EGYPTIAN PEOPLE power scored a fresh victory yesterday when Essam Sharaf was named prime minister by the governing military council and asked to form a new caretaker government.
Dr Sharaf, a professor of engineering, served as transport minister between 2004-2006 but he resigned following a series of deadly train crashes he blamed on government negligence.
A critic of the old regime, he led one of the protests that precipitated the resignation of former president Hosni Mubarak.
Several thousand activists in Tahrir (Liberation) Square greeted the news by dancing and chanting: “The people and the army are one hand.”

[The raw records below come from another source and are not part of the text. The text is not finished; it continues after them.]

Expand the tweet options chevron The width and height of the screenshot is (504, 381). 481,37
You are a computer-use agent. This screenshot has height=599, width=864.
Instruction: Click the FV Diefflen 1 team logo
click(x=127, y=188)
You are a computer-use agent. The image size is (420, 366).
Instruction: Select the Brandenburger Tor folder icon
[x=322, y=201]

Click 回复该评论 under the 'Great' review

Nobel laureate Mohamed ElBaradei called the appointment “a step on the right path” and expressed his “appreciation to the Supreme Council of the Armed Forces for meeting the demands of the people”.
Al-Ghad party head and declared presidential candidate Ayman Nour welcomed the move. “Farewell to the bosom friend of Mubarak and welcome to Sharaf.”

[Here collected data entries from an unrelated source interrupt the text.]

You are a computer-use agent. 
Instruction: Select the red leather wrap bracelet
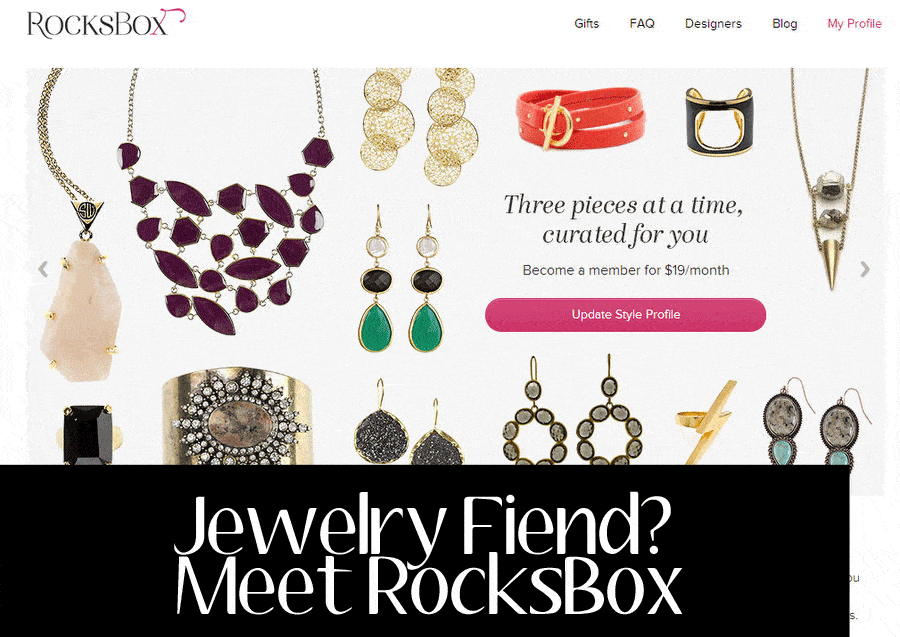580,119
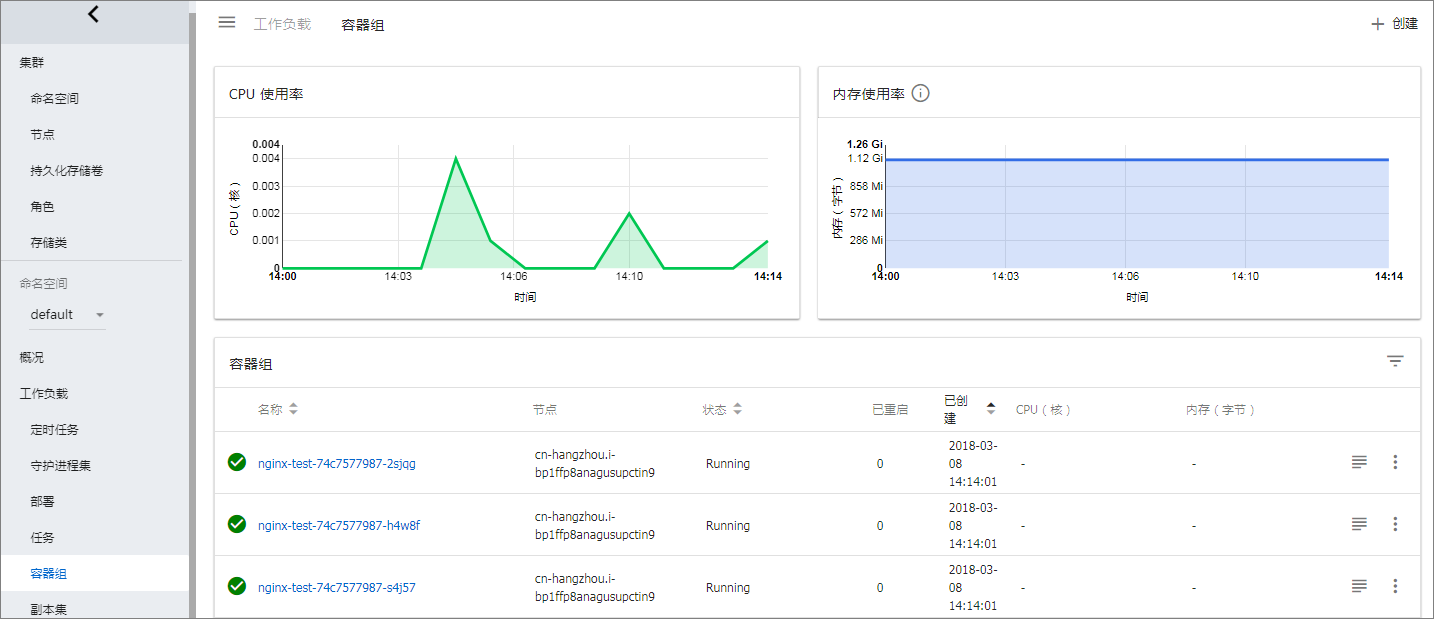Open the filter icon in the 容器组 (pods) panel
Viewport: 1434px width, 619px height.
tap(1395, 361)
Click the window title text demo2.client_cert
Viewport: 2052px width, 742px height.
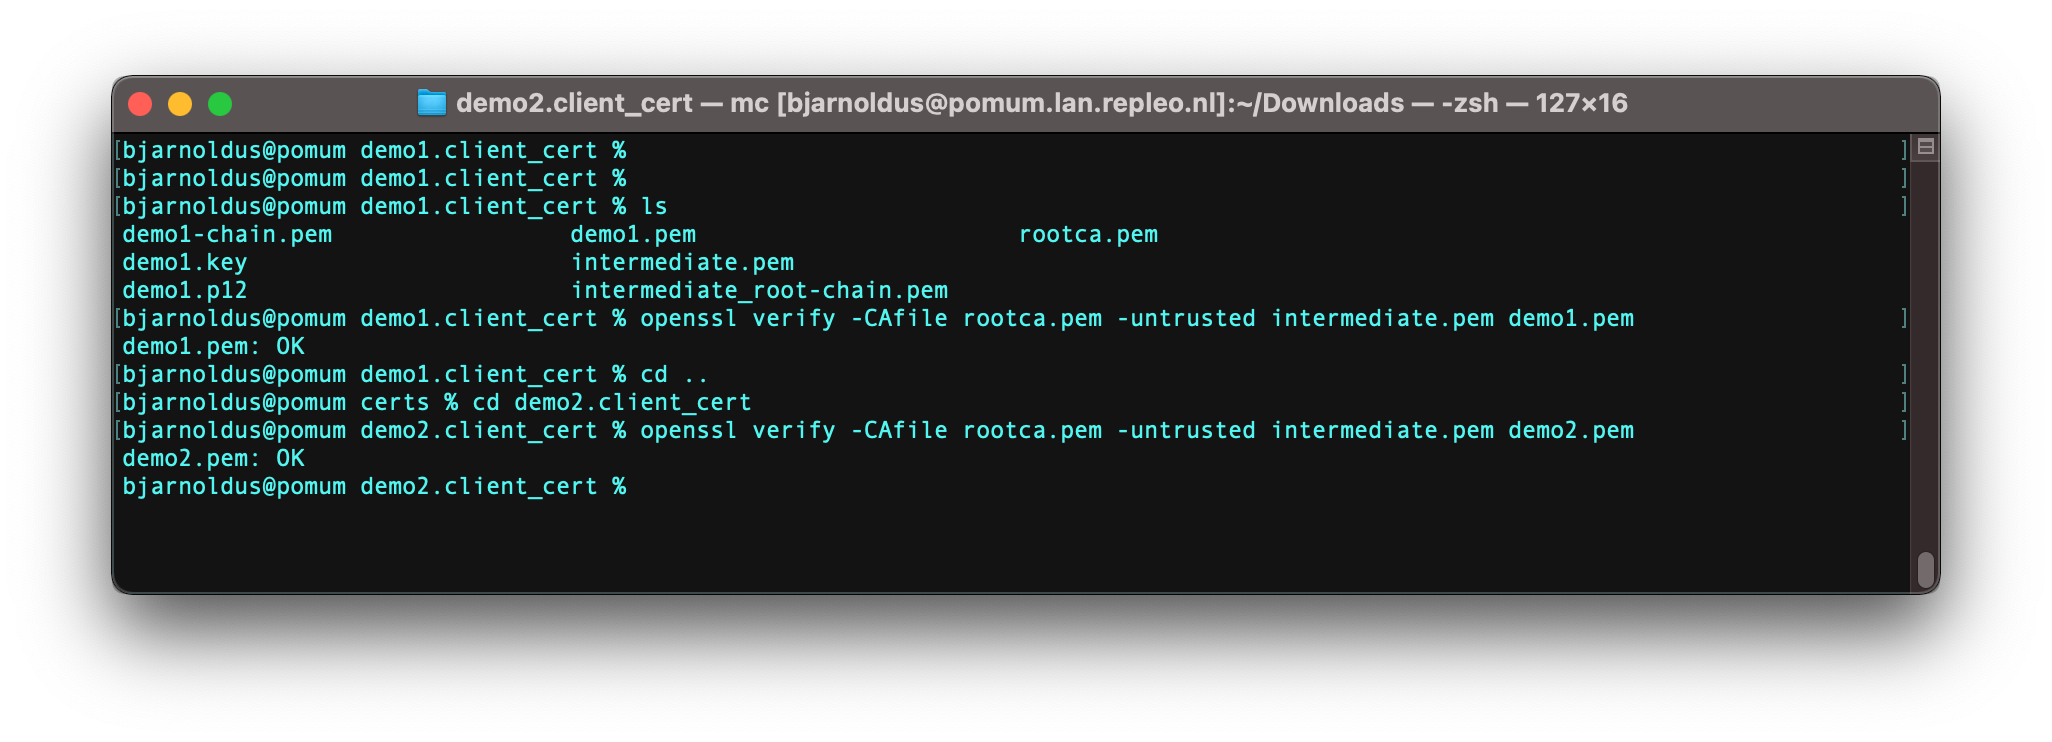(x=574, y=103)
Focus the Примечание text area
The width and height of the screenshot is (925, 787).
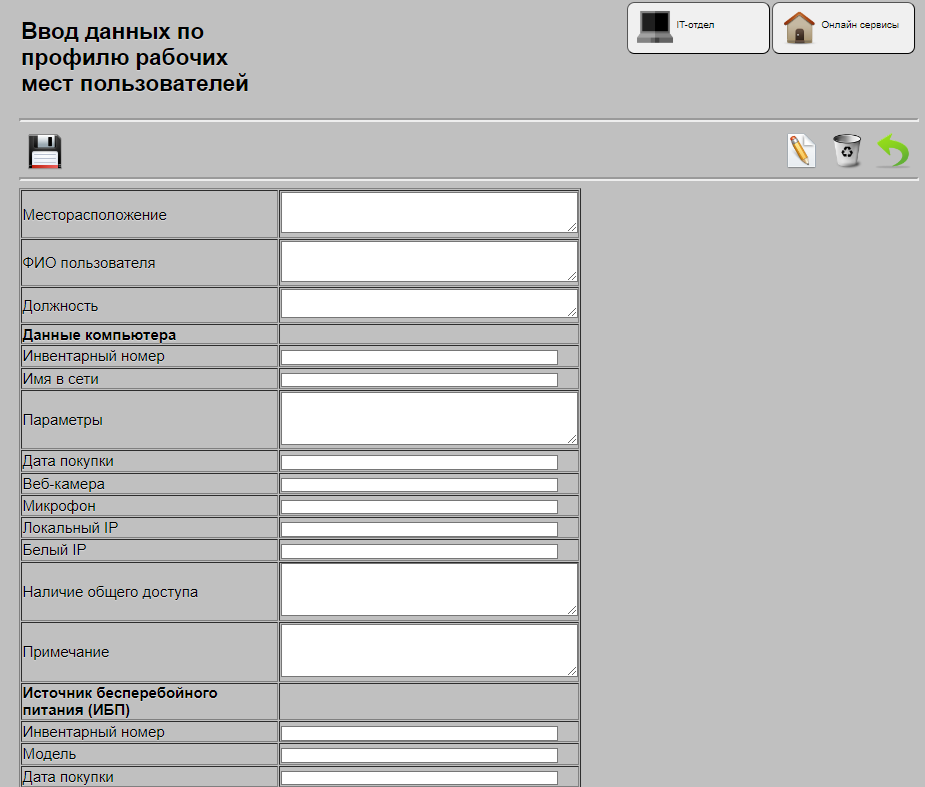pos(428,650)
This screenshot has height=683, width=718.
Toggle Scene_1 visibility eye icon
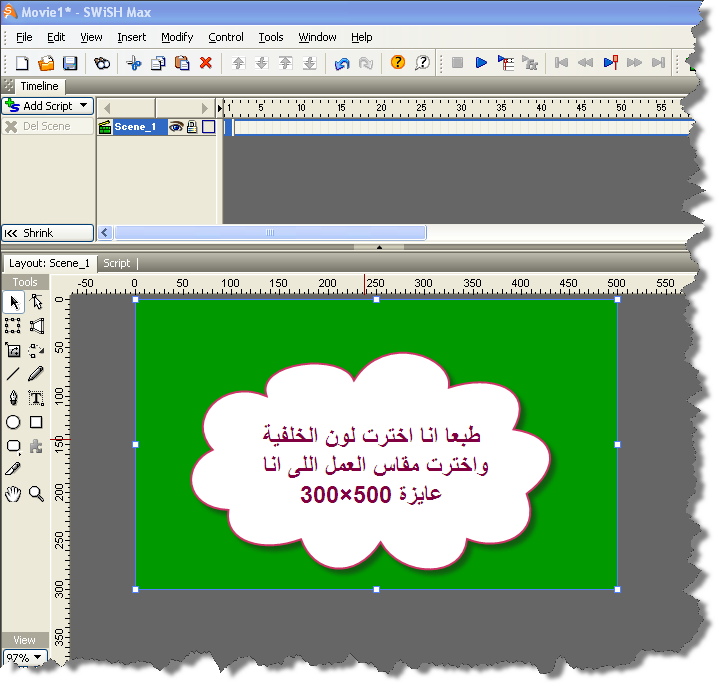point(175,127)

Publisher and columnist Hisham Kassem, an opponent of “too much populism”, said he had “no problem with Shafiq” but expressed hope that “this will be the last change of government and that he [Mr Sharaf] will remain in office until elections are held . . . He has a good track record, is clean, methodical.”
The appointment, announced on the Facebook page of the Egyptian armed forces, pre-empted today’s mass mobilisation – dubbed the Friday of Determination – in Tahrir Square.
The primary demand of organisers had been the resignation of the government under former air force general Ahmad Shafiq put in place by Mr Mubarak shortly before he left office.
Organisers said today’s gathering would not be a protest but a celebration of the realisation of one of the democracy movement’s key demands.
Veteran activist and uprising organiser Mohamed Aboulghar told The Irish Times: “This is a very positive step.
“We will wait [to resume protests] until next week to see if the rest of our demands will be met.”
These include the appointment of a cabinet of technocrats, the lifting of the 1981 emergency law, the dismantling of the state security apparatus, the release of political prisoners and the prosecution of those who ordered a deadly attack on Tahrir Square on February 2nd.
Dr Abulghar revealed the founder of the National Association for Change Dr ElBaradei had a “very positive” meeting with the generals this week.
“He put forward the demands [of the democratic movement]: the early election of a president, a parliamentary election one year later to give time for new parties to form, and the establishment of new television channels and newspapers.”
Professor and physician Youssef Zaki said the appointment of Mr Sharaf and the supreme council’s meeting with Dr ElBaradei “are two big steps”.
However, it remained to be seen if the “military is really ready to share power with civil society”. He pointed out that the generals had chosen Mr Sharaf, not civil society.
“We will see if it [the military] is prepared to share posts with civil society” appointees. The generals’ intentions could be tested over appointments to the ministries of interior, justice and foreign affairs.
Dr Zaki noted that Mr Shafiq resigned shortly after he had performed very poorly in a four-hour television debate with leading writers and analysts.
During the debate he was castigated for describing protesters as children who could be fobbed off with candy and for saying the government had met at the luxury Four Seasons Hotel in Cairo, although hundreds of thousands of Egyptians live in poverty in the vast cemeteries of Cairo’s City of the Dead.